Antonio Carlos Lopes *
Em tempo recente, o Brasil acompanhou perplexo a acontecimentos dramáticos em escolas paulista e do Rio de Janeiro. Em São Paulo, um adolescente esfaqueou colegas e funcionários, levando à morte uma de suas professoras, Elizabeth Tenreiro.
No Rio, uma tentativa de ataque (também a facadas) acabou por ser contida, mas inevitavelmente chocou a todos.

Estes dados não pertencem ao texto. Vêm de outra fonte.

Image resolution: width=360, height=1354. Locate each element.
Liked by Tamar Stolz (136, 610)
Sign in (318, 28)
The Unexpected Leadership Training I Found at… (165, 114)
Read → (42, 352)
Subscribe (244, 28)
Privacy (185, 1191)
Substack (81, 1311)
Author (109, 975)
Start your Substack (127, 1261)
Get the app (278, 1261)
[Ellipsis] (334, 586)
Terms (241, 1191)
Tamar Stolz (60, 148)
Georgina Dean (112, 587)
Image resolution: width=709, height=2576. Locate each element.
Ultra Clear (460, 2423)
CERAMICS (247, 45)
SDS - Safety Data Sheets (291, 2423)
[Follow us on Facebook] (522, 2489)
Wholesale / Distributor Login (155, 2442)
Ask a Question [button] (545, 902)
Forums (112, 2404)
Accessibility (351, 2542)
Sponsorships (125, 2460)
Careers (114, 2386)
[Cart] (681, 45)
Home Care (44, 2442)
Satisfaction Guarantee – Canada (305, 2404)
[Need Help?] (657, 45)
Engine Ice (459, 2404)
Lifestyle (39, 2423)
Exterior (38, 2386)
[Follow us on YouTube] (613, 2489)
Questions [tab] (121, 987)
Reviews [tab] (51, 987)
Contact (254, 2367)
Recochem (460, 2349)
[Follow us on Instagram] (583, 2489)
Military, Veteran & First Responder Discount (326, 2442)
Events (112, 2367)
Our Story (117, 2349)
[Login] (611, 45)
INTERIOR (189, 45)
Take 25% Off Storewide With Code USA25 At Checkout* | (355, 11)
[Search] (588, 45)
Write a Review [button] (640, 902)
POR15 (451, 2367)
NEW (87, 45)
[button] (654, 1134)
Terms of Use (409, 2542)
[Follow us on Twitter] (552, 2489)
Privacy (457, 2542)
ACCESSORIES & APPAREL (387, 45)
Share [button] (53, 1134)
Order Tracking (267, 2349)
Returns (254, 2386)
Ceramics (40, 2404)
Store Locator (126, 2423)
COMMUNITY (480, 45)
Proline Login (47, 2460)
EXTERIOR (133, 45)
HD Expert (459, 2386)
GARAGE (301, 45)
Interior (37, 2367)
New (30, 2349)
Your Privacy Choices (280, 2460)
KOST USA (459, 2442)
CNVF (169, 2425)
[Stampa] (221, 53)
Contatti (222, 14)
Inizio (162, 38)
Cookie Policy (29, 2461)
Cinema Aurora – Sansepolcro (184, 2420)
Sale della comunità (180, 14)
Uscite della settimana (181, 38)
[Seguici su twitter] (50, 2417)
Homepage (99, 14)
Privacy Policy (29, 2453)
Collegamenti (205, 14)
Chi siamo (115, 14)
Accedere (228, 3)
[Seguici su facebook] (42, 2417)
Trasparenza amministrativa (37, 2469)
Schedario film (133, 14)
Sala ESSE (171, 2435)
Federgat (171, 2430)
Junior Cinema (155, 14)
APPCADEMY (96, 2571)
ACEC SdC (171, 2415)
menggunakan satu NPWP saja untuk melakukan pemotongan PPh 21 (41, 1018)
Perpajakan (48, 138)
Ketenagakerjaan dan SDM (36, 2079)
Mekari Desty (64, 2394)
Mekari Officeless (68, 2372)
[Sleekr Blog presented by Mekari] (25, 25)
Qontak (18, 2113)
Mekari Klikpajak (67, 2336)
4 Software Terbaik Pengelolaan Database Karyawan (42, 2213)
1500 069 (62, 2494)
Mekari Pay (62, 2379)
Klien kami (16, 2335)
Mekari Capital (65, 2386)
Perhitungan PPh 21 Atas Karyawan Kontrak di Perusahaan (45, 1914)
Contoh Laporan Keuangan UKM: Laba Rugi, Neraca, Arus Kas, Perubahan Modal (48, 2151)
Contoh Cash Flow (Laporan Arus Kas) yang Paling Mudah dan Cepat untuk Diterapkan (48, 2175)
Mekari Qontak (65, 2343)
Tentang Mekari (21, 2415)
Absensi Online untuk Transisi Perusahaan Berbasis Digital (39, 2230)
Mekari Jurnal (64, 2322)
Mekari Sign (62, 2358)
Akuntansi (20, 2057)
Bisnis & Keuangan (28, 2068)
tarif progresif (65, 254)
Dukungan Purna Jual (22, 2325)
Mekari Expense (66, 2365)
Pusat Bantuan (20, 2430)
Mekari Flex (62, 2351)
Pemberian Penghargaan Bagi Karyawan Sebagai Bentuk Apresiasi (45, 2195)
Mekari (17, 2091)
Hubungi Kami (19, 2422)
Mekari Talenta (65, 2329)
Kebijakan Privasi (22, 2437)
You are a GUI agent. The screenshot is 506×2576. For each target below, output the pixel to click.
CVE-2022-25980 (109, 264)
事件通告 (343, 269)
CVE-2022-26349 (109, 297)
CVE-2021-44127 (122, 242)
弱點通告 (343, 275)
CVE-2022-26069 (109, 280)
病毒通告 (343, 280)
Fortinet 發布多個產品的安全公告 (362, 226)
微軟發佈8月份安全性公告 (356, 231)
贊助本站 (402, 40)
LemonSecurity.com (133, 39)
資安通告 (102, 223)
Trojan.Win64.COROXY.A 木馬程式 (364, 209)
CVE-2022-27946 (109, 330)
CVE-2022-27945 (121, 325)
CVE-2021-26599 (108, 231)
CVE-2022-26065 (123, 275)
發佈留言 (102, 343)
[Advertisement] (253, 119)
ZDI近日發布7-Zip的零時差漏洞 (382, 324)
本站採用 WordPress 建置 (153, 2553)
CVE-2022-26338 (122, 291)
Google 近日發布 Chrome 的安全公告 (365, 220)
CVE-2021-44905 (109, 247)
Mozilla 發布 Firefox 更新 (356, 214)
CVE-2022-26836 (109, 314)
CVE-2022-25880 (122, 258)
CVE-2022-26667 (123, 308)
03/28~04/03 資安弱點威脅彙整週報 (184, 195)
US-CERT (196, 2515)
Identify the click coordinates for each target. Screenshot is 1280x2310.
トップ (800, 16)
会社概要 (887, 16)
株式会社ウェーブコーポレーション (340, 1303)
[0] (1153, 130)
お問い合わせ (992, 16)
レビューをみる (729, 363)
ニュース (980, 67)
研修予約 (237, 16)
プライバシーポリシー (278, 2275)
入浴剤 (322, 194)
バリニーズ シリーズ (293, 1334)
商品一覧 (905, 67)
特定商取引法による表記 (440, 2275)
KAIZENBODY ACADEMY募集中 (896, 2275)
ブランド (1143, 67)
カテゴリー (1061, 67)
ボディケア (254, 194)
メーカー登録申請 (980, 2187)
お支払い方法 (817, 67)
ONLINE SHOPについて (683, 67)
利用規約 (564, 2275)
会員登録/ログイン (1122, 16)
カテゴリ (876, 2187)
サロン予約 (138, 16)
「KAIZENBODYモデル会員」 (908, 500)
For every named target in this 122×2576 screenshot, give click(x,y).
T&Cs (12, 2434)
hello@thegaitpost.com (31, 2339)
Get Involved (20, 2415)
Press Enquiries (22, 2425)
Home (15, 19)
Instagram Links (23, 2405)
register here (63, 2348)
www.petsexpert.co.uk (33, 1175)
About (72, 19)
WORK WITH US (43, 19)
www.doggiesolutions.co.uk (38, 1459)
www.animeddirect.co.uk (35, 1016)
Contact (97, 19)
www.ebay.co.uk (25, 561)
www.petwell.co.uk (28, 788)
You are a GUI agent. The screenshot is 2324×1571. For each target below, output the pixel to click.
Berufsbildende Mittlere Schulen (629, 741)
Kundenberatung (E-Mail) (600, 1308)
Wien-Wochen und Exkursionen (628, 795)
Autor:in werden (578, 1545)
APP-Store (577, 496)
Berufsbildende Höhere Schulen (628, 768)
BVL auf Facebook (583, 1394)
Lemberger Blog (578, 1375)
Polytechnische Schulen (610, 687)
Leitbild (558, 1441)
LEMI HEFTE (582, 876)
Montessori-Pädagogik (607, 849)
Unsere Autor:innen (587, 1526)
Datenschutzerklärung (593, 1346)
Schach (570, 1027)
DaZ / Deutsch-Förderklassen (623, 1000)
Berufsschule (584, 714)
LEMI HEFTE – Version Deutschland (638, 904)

O impacto dessas ocorrências faz ressurgir o debate acerca da saúde mental da população jovem. É bem verdade que esse tipo de truculência não se restringe ao Brasil, mas, de acordo com a nova edição do relatório anual do Estado Mental do Mundo, nosso país tem o terceiro pior índice em um ranking com outros 64, à frente apenas do Reino Unido e da África do Sul, e 11 pontos abaixo da média geral.
Com a recente pandemia do coronavírus, o panorama se agravou. Pesquisa divulgada neste mês pela Unicef, junto com o Instituto Gallup, chama atenção para os efeitos do isolamento social em crianças e adolescentes. Os dados indicam que 22% deles se sentem deprimidos ou têm pouco interesse em suas atividades.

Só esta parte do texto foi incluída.